# How to complete this task:
Search the entries for the line containing "At what coordinates". Repeat it, then every line after it, exactly through the final line.

------------

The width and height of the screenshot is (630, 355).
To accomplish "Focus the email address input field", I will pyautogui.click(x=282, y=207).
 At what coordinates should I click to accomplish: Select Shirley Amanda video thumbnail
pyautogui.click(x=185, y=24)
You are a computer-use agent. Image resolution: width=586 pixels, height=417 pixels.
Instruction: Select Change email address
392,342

------------

# Written response:
 At what coordinates should I click to accomplish: Select Shirley Amanda video thumbnail
pyautogui.click(x=185, y=24)
You are a computer-use agent. Image resolution: width=586 pixels, height=417 pixels.
Instruction: Select Change email address
392,342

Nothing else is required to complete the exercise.